Después
de 98 días de estado de alarma, desde
anoche a las doce, coincidiendo casualmente con la entrada del verano, nos
encontramos por fin, con lo que el gobierno ha dado en llamar nueva normalidad. Ya hemos constatado
que no nos parecemos mucho a quienes y a lo que éramos antes del quince de
Marzo, cuando empezó este baile. Lo primero es que somos oficialmente 28000
españoles menos, lo cual es un pico. Pero más que los muertos en sí, la gente
lamenta que no ha podido acompañar a sus muertos hasta el último momento ni se
ha podido agrupar para despedirlos como de costumbre: los creyentes con su rito
religioso y los demás concentrando alrededor del muerto a los amigos y vecinos
que libremente hubieran querido. Este cambio de costumbres tradicionales es de
lo más referido por los que se les preguntan sobre lo que más le ha afectado de
la pandemia. Mientras nuestros rituales son los conocidos parece como si
nuestras alegrías y nuestros dolores se desenvolvieran en casa y supiéramos más
o menos, las dimensiones de cada acontecimiento.
Los
primeros días de la alarma, los
supermercados se quedaron desabastecidos por completo, sobre todo
sorprendentemente, de papel higiénico. El propio gobierno y la patronal de las grandes
cadenas salieron a los medios a insistir en que tranquilidad, que al día
siguiente las tiendas volverían a estar abastecidas como siempre y la gente fue
comprobando que era así. Tuvimos que aprender a guardar colas en la calle, cosa
que solo conocíamos en los que reclamaban ayudas caritativas, a guardar la
distancia de dos metros, la presencia de las mascarillas cuando su
abastecimiento fue posible, que no fue inmediato porque todos los países
estaban desabastecidos de estos materiales y hubo que batirse el cobre en
China, principal proveedor mundial hasta que las industrias nacionales se
pusieron las pilas, que tardaron poco pero que la espera se hizo eterna porque
los materiales se necesitaban en el momento. La guerra por conseguirlos antes
que los demás fue implacable y nada aleccionadora.
No fue
la única guerra la de los materiales. La de los números se estableció casi
desde el primer momento. Hablábamos de que era algo nuevo y desconocido, pero
eso era de boquilla porque lo que reclamábamos con más fuerza eran certezas del
tipo que fuera. Necesitábamos saber cuántos éramos los afectados, cuánto
tardaban en llegar los materiales, cómo estábamos con relación a los países de
nuestro entorno y quién se iba a hacer responsable de lo que nos estaba pasando.
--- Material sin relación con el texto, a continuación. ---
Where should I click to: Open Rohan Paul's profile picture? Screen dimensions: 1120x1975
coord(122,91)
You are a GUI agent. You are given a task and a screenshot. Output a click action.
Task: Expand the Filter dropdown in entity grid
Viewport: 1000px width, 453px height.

Esta última responsabilidad era casi de cajón que iba a recaer sobre el
gobierno. En cierto modo porque era lo normal y en otro cierto modo porque la oposición pensó que era un buen momento para
apretar al gobierno y lograr derribarlo, sin poder garantizar una alternativa
viable. No lo han conseguido hasta el momento aunque no dejan de intentarlo
cada día, lo que quiere decir que el clima político se hace irrespirable. Como
si no tuviéramos bastante con la propia pandemia.
La
presencia del virus se manifiesta en focos de contagio, más o menos grandes,
pero localizados hasta el momento. Su foco principal ha girado y se encuentra
en América, quienes con más o menos acierto, se defienden del primer envite
como lo hicimos nosotros desde mediados de Marzo. Las lagunas de conocimiento
siguen en pie y en este momento ni existe una vacuna que pueda enfrentar la
capacidad infecciosa, ni un medicamento que permita aliviar los efectos del covit 19. La mayoría de los muertos
ahora no son nuestros sino de la otra zona del mundo. Es verdad que sabemos
algunas cosas que no sabíamos al principio, por ejemplo, que la mejor medicina
somos nosotros con nuestro aislamiento. Ha sido a fin de cuentas la barrera más
eficaz para contener la infección y hasta para doblegarla, por el momento. Pero
nosotros, los de entonces, ya no somos los mismos.